┌─ Data supplied

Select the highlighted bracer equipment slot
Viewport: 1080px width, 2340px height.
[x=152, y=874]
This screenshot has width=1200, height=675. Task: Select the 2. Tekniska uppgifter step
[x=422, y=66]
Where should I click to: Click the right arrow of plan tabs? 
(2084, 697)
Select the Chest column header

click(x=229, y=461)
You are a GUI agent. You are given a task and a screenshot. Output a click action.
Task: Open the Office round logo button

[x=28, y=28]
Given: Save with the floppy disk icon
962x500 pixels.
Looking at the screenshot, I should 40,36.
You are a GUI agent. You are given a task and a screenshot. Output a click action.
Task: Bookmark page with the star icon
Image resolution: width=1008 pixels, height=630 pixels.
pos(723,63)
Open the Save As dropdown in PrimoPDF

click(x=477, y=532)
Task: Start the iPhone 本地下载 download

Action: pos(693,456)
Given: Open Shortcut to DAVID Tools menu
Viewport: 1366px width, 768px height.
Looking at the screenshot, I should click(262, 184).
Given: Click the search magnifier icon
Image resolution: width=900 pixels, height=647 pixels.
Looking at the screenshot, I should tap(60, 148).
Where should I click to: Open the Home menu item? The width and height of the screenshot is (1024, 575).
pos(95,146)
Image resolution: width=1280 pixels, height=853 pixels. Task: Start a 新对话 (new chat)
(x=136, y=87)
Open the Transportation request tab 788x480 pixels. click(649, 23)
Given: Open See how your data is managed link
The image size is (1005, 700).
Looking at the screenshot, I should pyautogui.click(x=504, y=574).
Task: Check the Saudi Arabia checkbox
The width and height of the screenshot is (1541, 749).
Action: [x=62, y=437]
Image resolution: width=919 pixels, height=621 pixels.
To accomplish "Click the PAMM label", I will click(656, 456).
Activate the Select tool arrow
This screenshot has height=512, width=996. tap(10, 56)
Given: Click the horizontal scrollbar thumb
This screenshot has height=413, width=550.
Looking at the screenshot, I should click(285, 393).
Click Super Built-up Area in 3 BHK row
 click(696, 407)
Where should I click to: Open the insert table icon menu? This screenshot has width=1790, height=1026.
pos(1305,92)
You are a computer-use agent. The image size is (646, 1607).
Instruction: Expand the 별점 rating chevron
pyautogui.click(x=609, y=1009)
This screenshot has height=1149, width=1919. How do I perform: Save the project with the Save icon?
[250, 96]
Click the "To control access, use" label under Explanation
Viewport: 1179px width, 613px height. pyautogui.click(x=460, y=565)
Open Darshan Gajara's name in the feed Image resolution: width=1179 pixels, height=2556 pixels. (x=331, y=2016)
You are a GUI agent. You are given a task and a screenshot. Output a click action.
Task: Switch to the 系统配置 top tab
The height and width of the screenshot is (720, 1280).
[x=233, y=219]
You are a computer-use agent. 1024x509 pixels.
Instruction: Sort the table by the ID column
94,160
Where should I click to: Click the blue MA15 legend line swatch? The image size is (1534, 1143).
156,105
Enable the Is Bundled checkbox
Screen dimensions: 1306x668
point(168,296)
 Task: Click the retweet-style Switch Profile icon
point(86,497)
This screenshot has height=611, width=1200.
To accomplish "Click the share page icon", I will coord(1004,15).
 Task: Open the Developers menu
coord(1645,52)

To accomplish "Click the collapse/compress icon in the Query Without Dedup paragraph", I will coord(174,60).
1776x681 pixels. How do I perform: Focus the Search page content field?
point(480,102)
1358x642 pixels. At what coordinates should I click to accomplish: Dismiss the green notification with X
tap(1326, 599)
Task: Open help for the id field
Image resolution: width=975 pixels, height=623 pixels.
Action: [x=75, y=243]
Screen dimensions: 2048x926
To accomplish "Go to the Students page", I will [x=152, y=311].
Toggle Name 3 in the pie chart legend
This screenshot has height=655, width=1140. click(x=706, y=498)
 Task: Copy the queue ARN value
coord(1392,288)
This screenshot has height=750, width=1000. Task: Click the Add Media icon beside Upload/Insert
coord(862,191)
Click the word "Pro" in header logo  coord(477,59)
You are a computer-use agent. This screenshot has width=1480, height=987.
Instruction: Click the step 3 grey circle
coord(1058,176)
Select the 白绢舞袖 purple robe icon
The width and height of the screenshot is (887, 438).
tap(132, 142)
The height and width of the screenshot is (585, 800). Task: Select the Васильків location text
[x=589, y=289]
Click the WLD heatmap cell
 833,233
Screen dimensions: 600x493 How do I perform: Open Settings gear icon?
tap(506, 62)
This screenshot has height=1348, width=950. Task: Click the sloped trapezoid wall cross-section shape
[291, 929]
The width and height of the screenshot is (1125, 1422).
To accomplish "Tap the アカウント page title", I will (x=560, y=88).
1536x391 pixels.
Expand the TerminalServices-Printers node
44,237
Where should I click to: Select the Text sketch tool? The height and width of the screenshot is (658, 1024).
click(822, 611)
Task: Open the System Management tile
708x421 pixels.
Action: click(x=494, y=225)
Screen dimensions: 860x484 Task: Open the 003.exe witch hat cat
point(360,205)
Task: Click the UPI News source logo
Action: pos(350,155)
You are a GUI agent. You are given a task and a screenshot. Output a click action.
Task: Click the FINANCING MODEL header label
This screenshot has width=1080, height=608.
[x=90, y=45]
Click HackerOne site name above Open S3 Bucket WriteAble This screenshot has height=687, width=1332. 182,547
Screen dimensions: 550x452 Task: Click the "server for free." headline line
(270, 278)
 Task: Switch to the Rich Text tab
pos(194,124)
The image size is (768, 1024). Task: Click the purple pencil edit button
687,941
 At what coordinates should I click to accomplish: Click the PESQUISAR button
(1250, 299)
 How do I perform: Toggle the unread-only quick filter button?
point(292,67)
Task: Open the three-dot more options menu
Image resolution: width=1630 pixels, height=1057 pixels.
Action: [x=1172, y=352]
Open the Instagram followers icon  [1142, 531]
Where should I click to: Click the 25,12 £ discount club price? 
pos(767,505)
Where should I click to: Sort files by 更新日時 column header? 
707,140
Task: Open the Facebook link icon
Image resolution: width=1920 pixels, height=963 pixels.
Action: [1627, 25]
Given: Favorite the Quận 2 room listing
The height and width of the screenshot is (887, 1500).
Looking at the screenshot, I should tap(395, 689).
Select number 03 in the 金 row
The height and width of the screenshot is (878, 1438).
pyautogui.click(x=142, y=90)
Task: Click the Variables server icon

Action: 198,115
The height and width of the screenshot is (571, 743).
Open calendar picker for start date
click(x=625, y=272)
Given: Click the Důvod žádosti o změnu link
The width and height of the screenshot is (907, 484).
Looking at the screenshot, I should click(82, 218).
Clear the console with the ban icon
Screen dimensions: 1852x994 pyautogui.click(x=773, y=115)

└─

## Requirement
Starting with the first line of the listing above and ending with the line that holds "Task: Check the Saudi Arabia checkbox", return those lines exactly as written, both included.

## Your response
Select the highlighted bracer equipment slot
Viewport: 1080px width, 2340px height.
[x=152, y=874]
This screenshot has width=1200, height=675. Task: Select the 2. Tekniska uppgifter step
[x=422, y=66]
Where should I click to: Click the right arrow of plan tabs? 
(2084, 697)
Select the Chest column header

click(x=229, y=461)
You are a GUI agent. You are given a task and a screenshot. Output a click action.
Task: Open the Office round logo button

[x=28, y=28]
Given: Save with the floppy disk icon
962x500 pixels.
Looking at the screenshot, I should 40,36.
You are a GUI agent. You are given a task and a screenshot. Output a click action.
Task: Bookmark page with the star icon
Image resolution: width=1008 pixels, height=630 pixels.
pos(723,63)
Open the Save As dropdown in PrimoPDF

click(x=477, y=532)
Task: Start the iPhone 本地下载 download

Action: pos(693,456)
Given: Open Shortcut to DAVID Tools menu
Viewport: 1366px width, 768px height.
Looking at the screenshot, I should click(262, 184).
Given: Click the search magnifier icon
Image resolution: width=900 pixels, height=647 pixels.
Looking at the screenshot, I should tap(60, 148).
Where should I click to: Open the Home menu item? The width and height of the screenshot is (1024, 575).
pos(95,146)
Image resolution: width=1280 pixels, height=853 pixels. Task: Start a 新对话 (new chat)
(x=136, y=87)
Open the Transportation request tab 788x480 pixels. click(649, 23)
Given: Open See how your data is managed link
The image size is (1005, 700).
Looking at the screenshot, I should pyautogui.click(x=504, y=574).
Task: Check the Saudi Arabia checkbox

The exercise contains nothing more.